Summary: 'We Are What We Eat' is a 10-minute (give or take) zombie film set in high school with a bit of a brain-twist built in. Doesn't have too much time to develop in its short run, but does fairly well with what it has. Includes trailer. Directed by Sam Toller. Produced by Darien Davis [Audio Visual Head Space]. Starring Lucy Joyce, Chris Bearne, and Zak Ozturk.
BLOT: (18 Jul 2012 - 03:52:21 PM)
We Are What We Eat (Short Zombie Film Shot by, and starring, Teen(s))
the gist. Nicole is a fairly typical high schooler from suburbia: hangs out with friends, feels a bit abandoned by her parents. Then her friend may or may not become a zombie and may or may not bite her [the question of reality is built in]. The next day, she finds the school infested by the living dead as she looks on from afar [Camus's The Stranger...of the Living Dead anyone?], and then the horror comes after her, maybe. [For those thinking I've having a bit of fun, here is the blurb from the trailer [below, via Vimeo]: "Nicole, a high school girl finds herself in the midst of a zombie apocalypse... Or does she? Follow her as she attempts to discern between what reality and a nightmare created by her own mind. Her life and death are in her own hands..."]

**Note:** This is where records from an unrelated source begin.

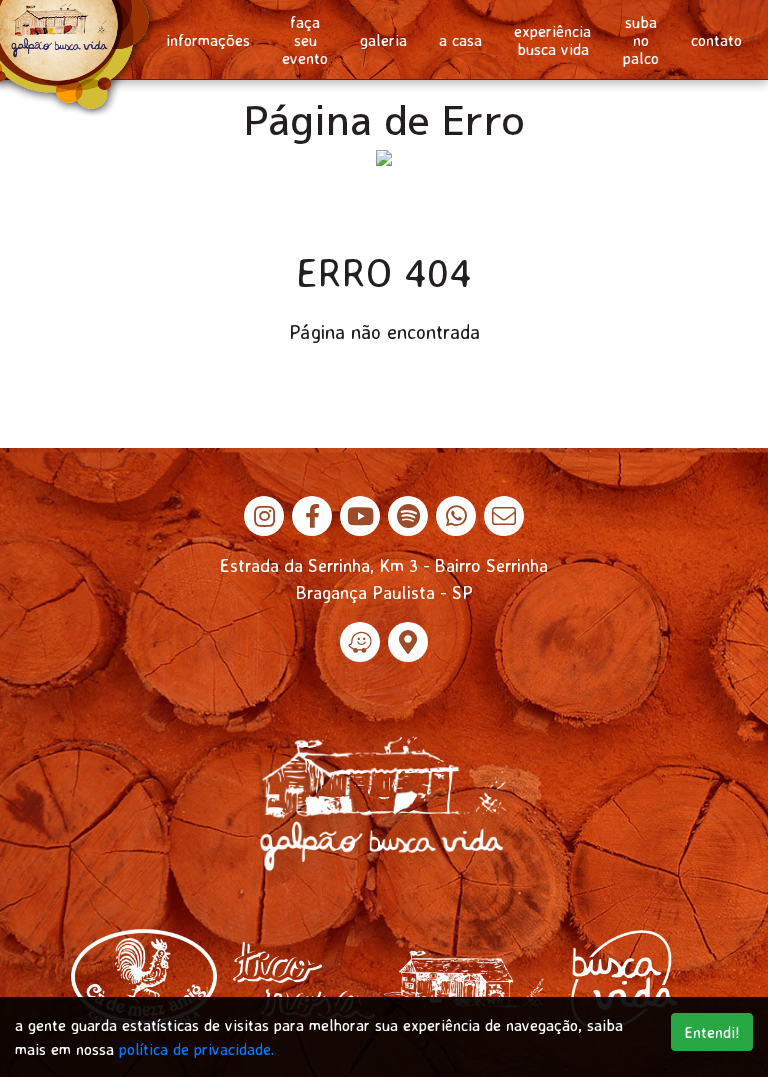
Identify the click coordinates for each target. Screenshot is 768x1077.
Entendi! (712, 1032)
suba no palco (641, 40)
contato (716, 40)
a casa (460, 40)
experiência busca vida (552, 40)
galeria (383, 40)
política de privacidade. (196, 1049)
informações (208, 40)
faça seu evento (305, 40)
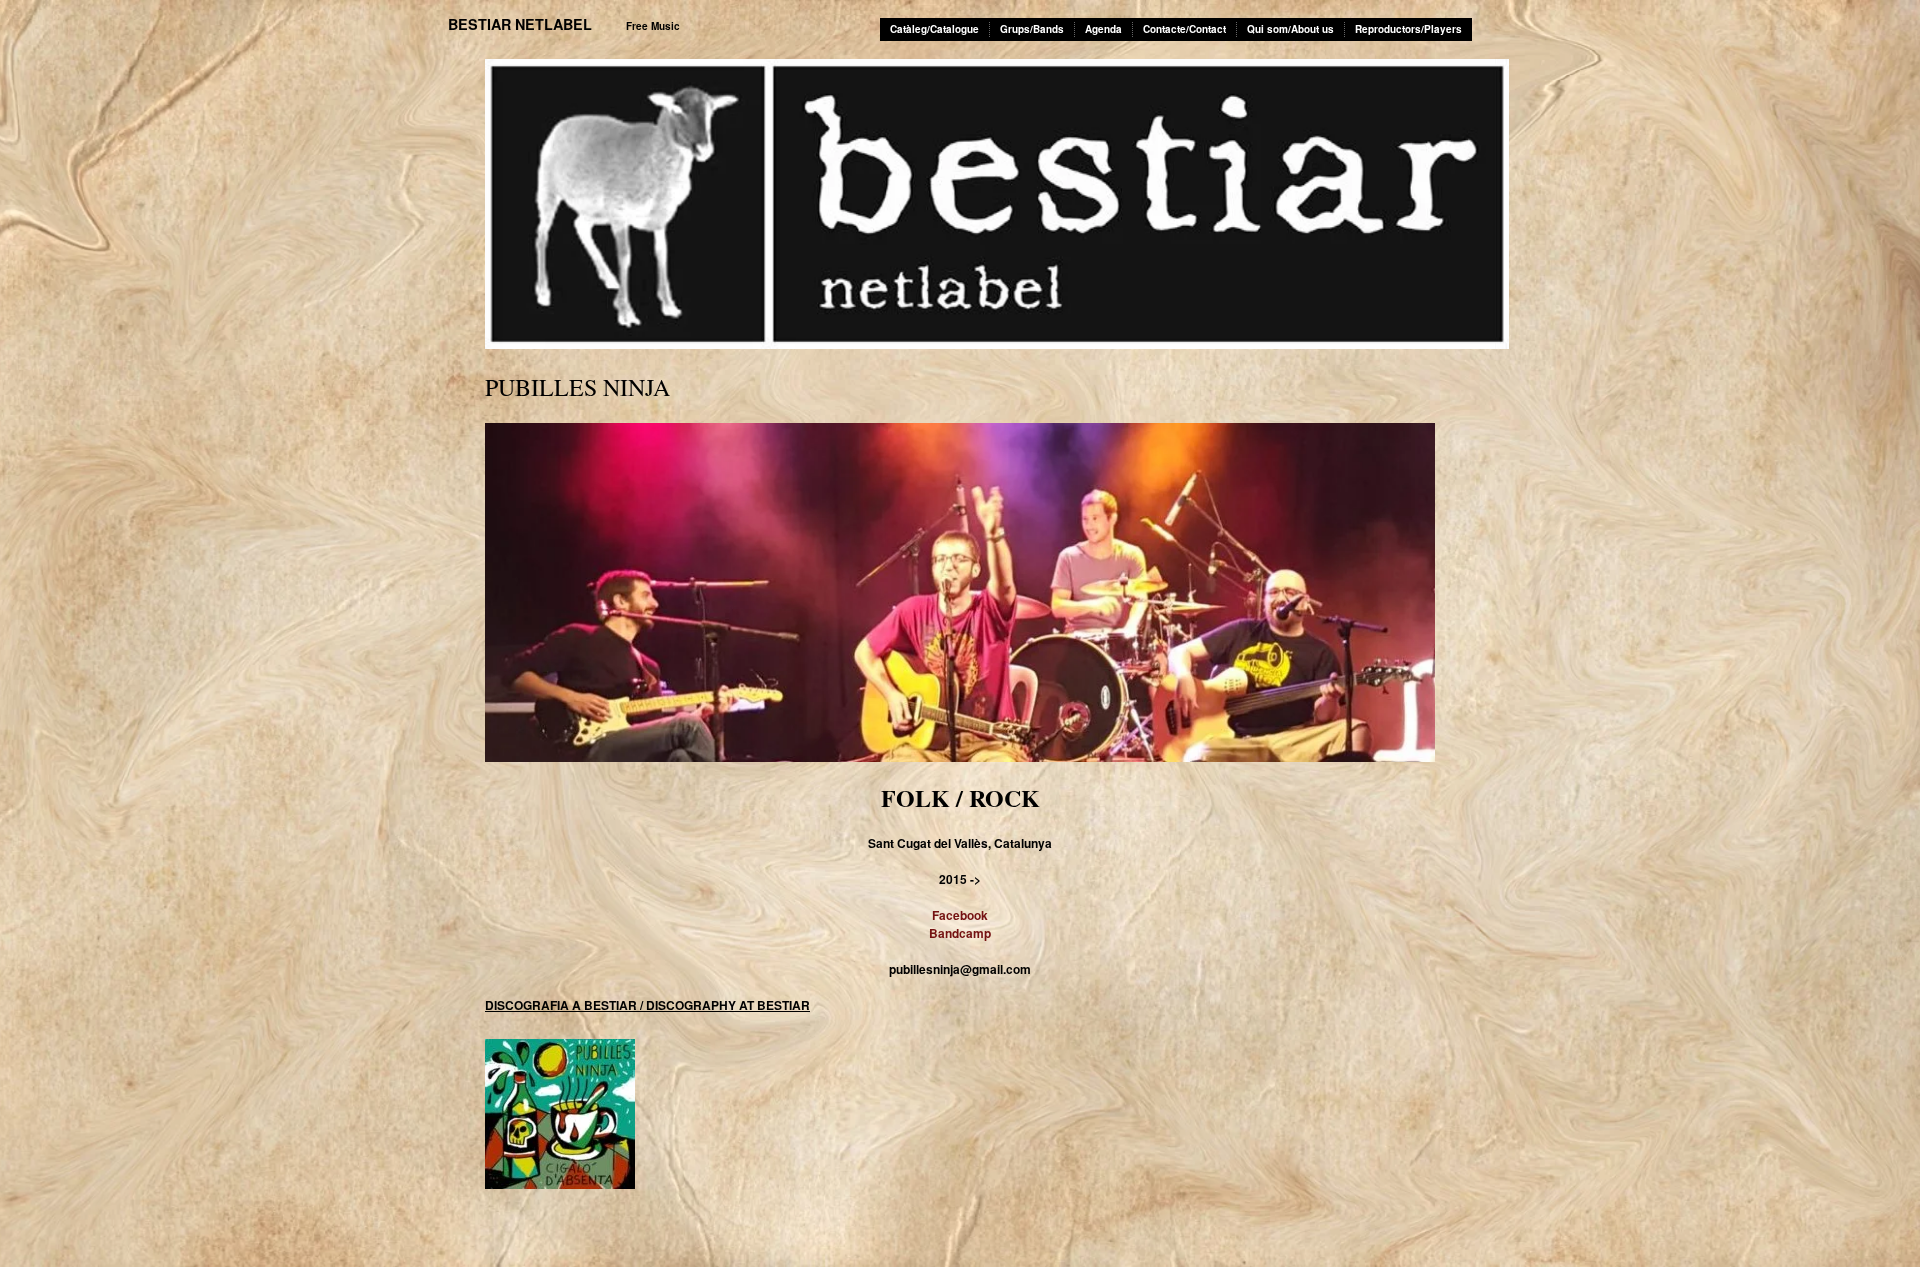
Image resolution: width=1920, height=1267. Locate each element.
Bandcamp (960, 933)
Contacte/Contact (1184, 29)
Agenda (1103, 29)
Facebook (960, 915)
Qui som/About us (1290, 29)
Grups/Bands (1032, 29)
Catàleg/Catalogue (934, 29)
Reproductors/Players (1408, 29)
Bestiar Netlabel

one paragraph review. This film helps me to enjoy something that I one time loved about zombie films, though I think may have grown into the genre's weakness*: their accessibility of production. Relatively cheap zombie films, using the sort of make-up you can make in your [well-stocked] kitchen, can grow into full-blown numbers as long as you have passion, talent, patience, and a flair for making use of what tools life has given you. In that regards, Sam Toller, who was 16 at the time of making this in 2011, brings it home. Sure, the make-up fails in places, the short time forces some elements to be even more ethereral and abrupt than the plot already made them, and it ends up feeling a bit more high-quality demo-reel than complete project; but it works. It's short, relatively to the point, makes well-use of angles and built in emotional context, and even gets a minute-long evisceration into the mix. At the core of the film is the brainscrew elements of whether Nicole is infected, witnessing her own mental breakdown, or merely escaping from reality by seeing the kid-eat-kid nature of things more directly**, and I hope that maybe one day Toller revisits this and expands and devlops it to at least double or triple the length of this film (so it has time for some more back and forth). For a film that was a labor of love***, it is a Good film. In the context of comparing it to longer, fuller works, it might not score higher than Fair, but hopefully this is just a start.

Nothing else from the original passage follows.